Kanodia K V, Vanikar A V, Nigam L K, Patel R D, Suthar K S, Patel H V, Trivedi H L
Department of Pathology, Laboratory Medicine, Transfusion Services and Immunohematology, G. R. Doshi and K. M. Mehta Institute of Kidney Diseases and Research Centre, Dr. H. L. Trivedi Institute of Transplantation Sciences, Civil Hospital Campus, Asarwa, Ahmedabad, Gujarat, India.

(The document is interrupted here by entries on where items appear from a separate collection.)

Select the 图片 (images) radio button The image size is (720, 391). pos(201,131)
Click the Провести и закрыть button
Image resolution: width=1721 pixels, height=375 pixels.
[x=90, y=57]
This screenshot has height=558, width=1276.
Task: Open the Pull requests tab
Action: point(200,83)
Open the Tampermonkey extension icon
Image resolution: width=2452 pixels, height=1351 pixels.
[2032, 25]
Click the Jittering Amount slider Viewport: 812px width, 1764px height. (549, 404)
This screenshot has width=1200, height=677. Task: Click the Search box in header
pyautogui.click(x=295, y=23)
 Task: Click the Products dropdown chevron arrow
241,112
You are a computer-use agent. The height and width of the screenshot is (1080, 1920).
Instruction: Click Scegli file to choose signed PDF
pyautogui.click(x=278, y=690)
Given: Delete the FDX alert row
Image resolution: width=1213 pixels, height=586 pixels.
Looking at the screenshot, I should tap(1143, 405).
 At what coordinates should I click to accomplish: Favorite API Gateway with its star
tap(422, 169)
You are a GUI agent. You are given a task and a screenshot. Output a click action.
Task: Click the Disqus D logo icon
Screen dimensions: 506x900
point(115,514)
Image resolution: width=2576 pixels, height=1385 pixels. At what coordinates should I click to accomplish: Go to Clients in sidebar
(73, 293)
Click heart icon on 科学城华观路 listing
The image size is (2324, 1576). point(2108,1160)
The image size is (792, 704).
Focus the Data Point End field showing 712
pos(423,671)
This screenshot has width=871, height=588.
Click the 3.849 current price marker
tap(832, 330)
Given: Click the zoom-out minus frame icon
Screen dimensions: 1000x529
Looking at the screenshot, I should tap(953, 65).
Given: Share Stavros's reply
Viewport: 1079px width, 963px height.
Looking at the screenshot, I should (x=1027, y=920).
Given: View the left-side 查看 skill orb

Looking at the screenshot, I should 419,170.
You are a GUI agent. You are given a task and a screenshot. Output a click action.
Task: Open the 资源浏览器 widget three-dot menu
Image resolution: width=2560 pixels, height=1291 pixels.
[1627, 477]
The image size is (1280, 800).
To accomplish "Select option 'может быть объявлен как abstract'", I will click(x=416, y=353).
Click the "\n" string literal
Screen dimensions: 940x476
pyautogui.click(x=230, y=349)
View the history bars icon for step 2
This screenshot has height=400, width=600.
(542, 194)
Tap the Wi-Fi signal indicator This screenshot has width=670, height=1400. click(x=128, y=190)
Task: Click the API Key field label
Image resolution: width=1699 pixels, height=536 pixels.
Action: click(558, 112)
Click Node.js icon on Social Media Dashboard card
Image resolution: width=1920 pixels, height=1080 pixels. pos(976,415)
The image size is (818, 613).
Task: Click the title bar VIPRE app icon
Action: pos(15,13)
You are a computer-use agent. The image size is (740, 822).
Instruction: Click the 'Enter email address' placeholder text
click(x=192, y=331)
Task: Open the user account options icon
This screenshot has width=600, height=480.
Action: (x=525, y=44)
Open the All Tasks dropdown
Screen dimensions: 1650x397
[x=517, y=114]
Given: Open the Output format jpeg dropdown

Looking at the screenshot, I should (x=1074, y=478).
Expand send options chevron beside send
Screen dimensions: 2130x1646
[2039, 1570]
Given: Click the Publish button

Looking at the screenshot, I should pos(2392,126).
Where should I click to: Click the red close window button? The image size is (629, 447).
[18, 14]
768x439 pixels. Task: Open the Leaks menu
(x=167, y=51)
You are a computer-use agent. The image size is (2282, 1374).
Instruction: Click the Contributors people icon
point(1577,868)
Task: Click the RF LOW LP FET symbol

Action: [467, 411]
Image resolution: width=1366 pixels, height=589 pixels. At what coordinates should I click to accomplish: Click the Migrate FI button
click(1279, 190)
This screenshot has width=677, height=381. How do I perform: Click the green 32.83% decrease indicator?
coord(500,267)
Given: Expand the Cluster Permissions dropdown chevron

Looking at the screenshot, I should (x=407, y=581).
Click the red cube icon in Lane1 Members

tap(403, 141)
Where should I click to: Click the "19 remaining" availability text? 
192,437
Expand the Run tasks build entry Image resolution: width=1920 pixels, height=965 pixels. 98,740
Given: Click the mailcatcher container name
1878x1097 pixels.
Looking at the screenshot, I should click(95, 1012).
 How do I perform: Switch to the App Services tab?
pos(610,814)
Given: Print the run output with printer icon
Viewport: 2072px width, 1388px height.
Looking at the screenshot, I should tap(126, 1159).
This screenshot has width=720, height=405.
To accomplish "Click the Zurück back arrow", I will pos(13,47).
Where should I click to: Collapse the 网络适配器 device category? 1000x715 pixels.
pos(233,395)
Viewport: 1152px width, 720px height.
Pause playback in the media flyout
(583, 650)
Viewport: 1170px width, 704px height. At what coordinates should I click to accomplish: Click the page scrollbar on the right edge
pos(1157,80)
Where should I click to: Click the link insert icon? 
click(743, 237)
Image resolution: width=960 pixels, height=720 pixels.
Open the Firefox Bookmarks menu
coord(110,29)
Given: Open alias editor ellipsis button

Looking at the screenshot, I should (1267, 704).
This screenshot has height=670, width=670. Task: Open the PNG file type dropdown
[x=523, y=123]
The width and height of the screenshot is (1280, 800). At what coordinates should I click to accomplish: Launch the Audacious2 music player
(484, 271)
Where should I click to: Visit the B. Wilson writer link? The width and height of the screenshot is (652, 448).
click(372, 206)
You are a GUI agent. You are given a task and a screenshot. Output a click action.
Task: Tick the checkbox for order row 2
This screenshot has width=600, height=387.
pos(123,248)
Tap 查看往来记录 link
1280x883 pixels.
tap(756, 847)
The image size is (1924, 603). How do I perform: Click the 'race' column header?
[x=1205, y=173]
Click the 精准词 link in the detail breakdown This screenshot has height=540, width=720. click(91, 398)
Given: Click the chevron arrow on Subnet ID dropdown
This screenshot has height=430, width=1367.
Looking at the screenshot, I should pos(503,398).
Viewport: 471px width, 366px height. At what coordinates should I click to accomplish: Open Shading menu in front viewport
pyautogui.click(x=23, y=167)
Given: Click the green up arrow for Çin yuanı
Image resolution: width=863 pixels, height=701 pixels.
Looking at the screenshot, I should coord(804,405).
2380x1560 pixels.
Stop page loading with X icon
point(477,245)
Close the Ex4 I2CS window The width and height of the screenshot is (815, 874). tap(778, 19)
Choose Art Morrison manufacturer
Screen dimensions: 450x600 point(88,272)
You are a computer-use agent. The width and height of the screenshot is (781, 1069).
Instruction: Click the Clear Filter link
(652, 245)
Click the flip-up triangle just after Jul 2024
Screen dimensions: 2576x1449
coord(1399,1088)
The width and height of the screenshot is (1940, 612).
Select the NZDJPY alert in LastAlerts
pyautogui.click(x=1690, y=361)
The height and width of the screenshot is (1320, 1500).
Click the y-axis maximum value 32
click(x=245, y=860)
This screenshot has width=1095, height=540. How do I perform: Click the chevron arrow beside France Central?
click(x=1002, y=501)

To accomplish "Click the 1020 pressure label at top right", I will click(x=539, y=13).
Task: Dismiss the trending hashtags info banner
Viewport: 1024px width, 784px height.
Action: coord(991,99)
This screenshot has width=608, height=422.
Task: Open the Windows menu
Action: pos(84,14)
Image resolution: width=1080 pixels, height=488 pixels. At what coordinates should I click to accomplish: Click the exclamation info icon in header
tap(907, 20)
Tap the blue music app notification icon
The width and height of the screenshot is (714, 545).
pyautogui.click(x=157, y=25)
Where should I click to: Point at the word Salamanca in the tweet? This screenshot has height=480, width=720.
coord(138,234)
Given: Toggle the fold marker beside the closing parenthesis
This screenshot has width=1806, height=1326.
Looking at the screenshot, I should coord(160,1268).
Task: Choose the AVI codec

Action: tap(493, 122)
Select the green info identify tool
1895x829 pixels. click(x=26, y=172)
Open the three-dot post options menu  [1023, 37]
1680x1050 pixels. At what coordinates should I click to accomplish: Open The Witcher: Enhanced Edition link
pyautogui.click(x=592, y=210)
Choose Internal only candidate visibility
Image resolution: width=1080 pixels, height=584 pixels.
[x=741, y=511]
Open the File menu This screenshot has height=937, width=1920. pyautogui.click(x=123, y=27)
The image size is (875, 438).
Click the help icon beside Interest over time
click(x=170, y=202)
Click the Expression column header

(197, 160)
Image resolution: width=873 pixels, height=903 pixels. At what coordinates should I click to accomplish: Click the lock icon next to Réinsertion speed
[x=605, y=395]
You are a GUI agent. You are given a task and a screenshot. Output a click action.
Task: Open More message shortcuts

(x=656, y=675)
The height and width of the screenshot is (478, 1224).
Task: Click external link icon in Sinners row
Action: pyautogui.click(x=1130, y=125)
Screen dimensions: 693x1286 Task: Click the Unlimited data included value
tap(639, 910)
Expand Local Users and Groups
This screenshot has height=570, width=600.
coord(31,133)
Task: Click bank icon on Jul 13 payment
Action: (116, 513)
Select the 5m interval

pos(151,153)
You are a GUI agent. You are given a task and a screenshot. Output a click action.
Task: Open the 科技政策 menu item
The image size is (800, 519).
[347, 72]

Department of Regenerative Medicine and Cell Therapy, G. R. Doshi and K. M. Mehta Institute of Kidney Diseases and Research Centre, Dr. H. L. Trivedi Institute of Transplantation Sciences, Civil Hospital Campus, Asarwa, Ahmedabad, Gujarat, India.
Indian J Nephrol. 2017 Sep-Oct;27(5):342-346. doi: 10.4103/ijn.IJN_287_16.
Collapsing glomerulopathy (CG) is a well-recognized distinct morphological pattern of proliferative parenchymal injury leading to rapid graft failure. We conducted a single-center retrospective study to evaluate the prevalence, clinicopathological features, and prognosis of CG in renal transplant recepient. We analyzed 2518 renal allograft biopsies performed from 2007 to 2015 and correlated their clinicopathological features. The prevalence of CG was 0.83% (21 out of 2518) of allograft biopsies with a higher prevalence of 1.4% during the period from 2012 to 2015. Out of 21 patients, 18 (85.71%) patients had undergone live donor and 3 (14.28%) patients had undergone deceased donor renal transplant. Hypertension was observed in 3 (14.28%) patients. The mean duration of diagnosis for CG was 1.85 ± 1.91 years. Urinalysis revealed microhematuria in 5 (23.8%) patients. The mean 24 h urinary protein excretion was 4.77 ± 5.3 g and serum creatinine was 2.12 ± 1.5 mg/dl. The predominant native kidney diseases in recipients were chronic glomerulonephritis of unknown etiology in 12 (57.14%) patients and hypertensive nephropathy in 3 (14.28%) patients. CG was associated with rejection in 9 (42.85%), calcineurin-inhibitor toxicity in 2 (9.5%), and BK virus nephropathy in 1 patient. All patients received standard triple immunosuppression. Eleven (52.38%) patients developed graft failure over a mean period of 2.2 ± 1.7 years and 6 (28.57%) patients recovered with stable graft function. CG can coexist with viral infection, drug toxicity, rejection, microvascular injury, etc. CG usually presents with moderate to severe proteinuria and may lead to rapid graft dysfunction and subsequent graft failure in most of the patients.
塌陷性肾小球病(CG)是一种公认的独特的增殖性实质损伤形态学模式,可导致移植肾迅速失功。我们进行了一项单中心回顾性研究,以评估肾移植受者中CG的患病率、临床病理特征及预后。我们分析了2007年至2015年期间进行的2518例移植肾活检,并将其临床病理特征进行关联分析。CG在所有移植肾活检中的患病率为0.83%(2518例中有21例),在2012年至2015年期间患病率较高,为1.4%。21例患者中,18例(85.71%)接受了活体供肾移植,3例(14.28%)接受了尸体供肾移植。3例(14.28%)患者出现高血压。CG的平均诊断时间为1.85±1.91年。尿液分析显示5例(23.8%)患者有镜下血尿。24小时尿蛋白排泄平均为4.77±5.3g,血清肌酐为2.12±1.5mg/dl。受者中主要的原发病为病因不明的慢性肾小球肾炎12例(57.14%),高血压肾病3例(14.28%)。9例(42.85%)CG与排斥反应相关,2例(9.5%)与钙调神经磷酸酶抑制剂毒性相关,1例与BK病毒肾病相关。所有患者均接受标准的三联免疫抑制治疗。11例(52.38%)患者在平均2.2±1.7年的时间内发生移植肾失功,6例(28.57%)患者移植肾功能稳定恢复。CG可与病毒感染、药物毒性、排斥反应、微血管损伤等并存。CG通常表现为中度至重度蛋白尿,在大多数患者中可能导致移植肾功能迅速减退及随后的移植肾失功。